# Can PC games run on consoles?



## BhargavJ (Jul 13, 2013)

I have many games made for Windows. If I pop the CD into an Xbox console, will it run it?

EDIT: Already found the answer; mods, delete this thread.


----------



## cyborg47 (Jul 14, 2013)

*must...control...laughter...*


----------



## Nanducob (Jul 14, 2013)

BhargavJ said:


> EDIT: Already found the answer; mods, delete this thread.

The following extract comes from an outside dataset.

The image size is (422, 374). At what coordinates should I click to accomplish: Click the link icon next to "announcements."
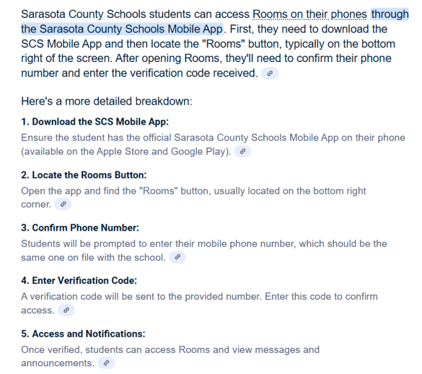point(106,363)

Dont be ashamed.Atleast you arent that much of a noob like me who tried to play PS 1 titles on VCD player and wondered why only the audio(game soundtracks) came out of it.Ofcourse i was young


----------



## harshilsharma63 (Jul 14, 2013)

Nanducob said:


> Dont be ashamed.Atleast you arent that much of a noob like me who tried to play PS 1 titles on VCD player and wondered why only the audio(game soundtracks) came out of it.Ofcourse i was young



Mush have been hypnotized by the 300 games DVD


----------



## Nanducob (Jul 14, 2013)

harshilsharma63 said:


> Mush have been hypnotized by the 300 games DVD



yes


----------



## Nerevarine (Jul 14, 2013)

come on, we all were noobs one day


----------



## BhargavJ (Jul 14, 2013)

cyborg47 said:


> *must...control...laughter...*



Well, I found the answer from google, and found that this question has been asked many times, so I'm not the only one. And if there are emulators on PC, maybe there are emulators for XBox as well. 

I have no experience using Xbox, but I'm at sister's house, and they have Xbox, on which my sister's little kids play volleyball with Kinect, so I thought maybe I'd try Crysis on it. Those who have both Xbox and PC, are the graphics better or worse on Xbox rather than playing it on PC with say HD 7850?


----------



## darkv0id (Jul 14, 2013)

^If you're talking graphics, a 7850 will pretty much blow the Xbox 360 out of the water. It doesn't matter if the game was made for PC or was a console port; any PC with a 7850+a decent processor is much better in terms of graphical fidelity compared to the 360.


----------



## BhargavJ (Jul 14, 2013)

What about the newer Xbox? Not sure, but maybe its not released yet; I don't follow console news. But would it have better graphics only in comparison to 360 or would it compete with a PC with an HD 7850?


----------



## darkv0id (Jul 14, 2013)

We can be sure only after we see the games for ourselves, but yeah- in all probability the games on the Xbox One will look better than with a 7850. Maybe not during the console release, but surely after an year. The GPU in the Xbone is (rumored) to be the equivalent 7790, which is slightly worse than a 7850. But remember that it's always easier to code for a console, so in a year the devs will learn to juice out more power from the Xbone.

I really don't know much about hardware either, but despite the new console having the x86 architecture, there are still a lot of differences between the hardware of theses consoles and PC- so we can't tell a lot by only comparing the GPU; only time will tell for sure. But as I said before, the Xbone wil most likely outclass the 7850 and even the 7870 within an year.


----------



## NoasArcAngel (Jul 14, 2013)

Nerevarine said:


> come on, we all were noobs one day



we all are noobs, a new day to learn new things.


----------



## cyborg47 (Jul 15, 2013)

Nanducob said:


> Dont be ashamed.Atleast you arent that much of a noob like me who tried to play PS 1 titles on VCD player and wondered why only the audio(game soundtracks) came out of it.Ofcourse i was young



I did that too, ended up being so heart broken that it didn't work


----------



## Nerevarine (Jul 15, 2013)

^Me too !!!!!


----------